Girolamo Bargagli (* 1537 in Siena; † 1586 ebenda) war ein italienischer Dichter und Jurist.

Biografie[Bearbeiten | Quelltext bearbeiten]

Panorama von Siena

Girolamo Bargagli wurde 1537 in Siena als Sohn des Juristen Giulio Bargagli und seiner Ehefrau Ortensia Ugurgieri geboren. Eine Zuwanderung der Familie aus der gleichnamigen Stadt Bargagli in Ligurien eine Generation zuvor ist durchaus möglich, da es auch Giralmo später nach Genua zog, das nur 18 km von Bargagli entfernt liegt. Der Vater war in verschiedenen öffentlichen Ämtern in den Jahren unmittelbar nach der florentinischen Eroberung von Siena (1555) tätig. 1557 trat Girolamo Bargagli der Accademia degli Intronati bei, was zunächst vom Großherzog Cosimo I. de’ Medici verboten war. Jene Phase der letzten Auseinandersetzungen Florenz' mit dem kaisertreuen Siena, die letztlich in die Eingliederung ins Großherzogtum Toskana mündete, war eine des Umbruchs, die neuen zuströmenden Talenten Chancen bot.

Girolamo Bargagli schloss 1563/64 sein Studium ab und lehrte Privatrecht an der Universität Siena, wo er im akademischen Jahr 1563/64 als lettore di Instituta geführt wurde. Die Stadt Siena berief ihn danach als Zivilrichter (corte civile della città). Dieses Amt bekleidete er bis 1567. Für die darauffolgende Zeit zwischen 1567 und 1574 gibt es nur wenige Berichte, außer der Meldung, dass er nach Genua gegangen sei, um dort den Posten des Anhörungsbeauftragten der Rotuli- und Bürgerrechte gegenüber dem Staatsanwalt einzunehmen. Wann er genau in seine Heimatstadt zurückkehrte, um sich dort als Rechtsanwalt niederzulassen, ist ungeklärt. Bekannt ist lediglich, dass er gerade in den Vorbereitungen begriffen war seinen alten Posten in Genua wieder zu übernehmen, als ihn der Tod 1586 ereilte.[1]

1572 schrieb Girolamo Bargagli seine Intronati in Dialogform (Dialogo de' giuochi), die als geistreiche Wortspiele bei den Sieneser Abendgesellschaften (veglie senes) im Wechselspiel zwischen Mann und Frau speziell während der raueren Karnevalssaison vorgetragen wurden.[2] Sein jüngerer Bruder Scipione Bargagli (1540–1612)[3] versuchte diese Tradition mit den Trattenimenti fortzusetzen.

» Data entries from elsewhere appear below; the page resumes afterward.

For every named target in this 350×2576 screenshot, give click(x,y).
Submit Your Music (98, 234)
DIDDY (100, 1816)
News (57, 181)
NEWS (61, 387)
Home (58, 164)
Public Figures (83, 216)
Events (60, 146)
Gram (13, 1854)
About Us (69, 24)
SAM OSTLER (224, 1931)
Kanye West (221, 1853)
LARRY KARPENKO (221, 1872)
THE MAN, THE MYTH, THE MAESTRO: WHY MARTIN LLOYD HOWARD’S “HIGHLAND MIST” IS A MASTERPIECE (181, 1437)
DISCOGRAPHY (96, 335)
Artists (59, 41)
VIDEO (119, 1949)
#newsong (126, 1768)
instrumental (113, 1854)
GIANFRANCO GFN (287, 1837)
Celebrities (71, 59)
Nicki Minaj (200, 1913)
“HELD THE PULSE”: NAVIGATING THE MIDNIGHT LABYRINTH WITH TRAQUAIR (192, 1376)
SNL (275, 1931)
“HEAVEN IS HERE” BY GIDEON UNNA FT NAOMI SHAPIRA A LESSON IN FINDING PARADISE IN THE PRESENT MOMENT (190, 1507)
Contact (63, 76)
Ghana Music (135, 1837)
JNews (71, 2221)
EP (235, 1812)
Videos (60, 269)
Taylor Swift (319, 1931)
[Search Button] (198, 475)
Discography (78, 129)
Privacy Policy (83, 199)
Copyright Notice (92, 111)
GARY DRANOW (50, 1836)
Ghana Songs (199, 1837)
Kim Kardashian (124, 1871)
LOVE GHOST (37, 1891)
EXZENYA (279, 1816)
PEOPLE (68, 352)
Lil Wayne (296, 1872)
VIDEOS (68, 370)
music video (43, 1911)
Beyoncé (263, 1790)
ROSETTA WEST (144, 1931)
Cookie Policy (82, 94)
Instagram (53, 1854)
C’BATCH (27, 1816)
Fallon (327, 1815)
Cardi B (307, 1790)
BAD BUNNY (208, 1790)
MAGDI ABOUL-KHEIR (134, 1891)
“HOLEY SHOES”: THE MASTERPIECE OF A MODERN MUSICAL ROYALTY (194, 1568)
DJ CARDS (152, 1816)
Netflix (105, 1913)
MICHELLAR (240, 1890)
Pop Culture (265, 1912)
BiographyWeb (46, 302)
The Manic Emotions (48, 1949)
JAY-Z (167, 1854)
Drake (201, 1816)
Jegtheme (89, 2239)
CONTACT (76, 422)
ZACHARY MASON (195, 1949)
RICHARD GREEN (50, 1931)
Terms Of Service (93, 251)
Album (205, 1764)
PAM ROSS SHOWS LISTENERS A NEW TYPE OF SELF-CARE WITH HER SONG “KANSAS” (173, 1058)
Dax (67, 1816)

Sowohl die Intronati als auch die mit ihnen konkurrierenden antiklassischen und betont rustikaleren Congrega dei rozzi[4] leben bis heute als Institution in Siena fort und werden in speziellen Theatern[5] weiterhin aufgeführt.[6] Außerdem reichte ihr Einfluss bis hin nach Venedig zu Anfang des 17. Jahrhunderts, wo im Rahmen eines Banketts zu Ehren des Dogen Marino Grimani 38 kurze Stücke eines lange anonymen Autoren in der Form der veglie senes vorgetragen wurden - eine Kunstform, die man bis dahin in Venedig nicht kannte. Diese Stücke wurden später einem einzigen Autoren zugeschrieben: Enea Piccolomini.[7] Natascha Adamovsky verglich bei einer Analyse die Dialogo de’ giuochi mit den Frauenzimmer-Gesprächsspielen (1641–1649) von Georg Philipp Harsdörffer. In beiden seien eine Fülle von Spielen gesammelt, „in denen mit Hilfe von Regeln über ein großes sprachliches Material sowie über ein breites Wissen verfügt wird. Indem man über Moralia, Emblemata, Allegorien, Symbole und Metaphern spricht, werden Begriffe geklärt und definiert und Unterscheidungen geübt. Rätsel und Gleichnisse bringen Denkschemata zum Vorschein und inspirieren die Werkzeuge der Neugier.“[8]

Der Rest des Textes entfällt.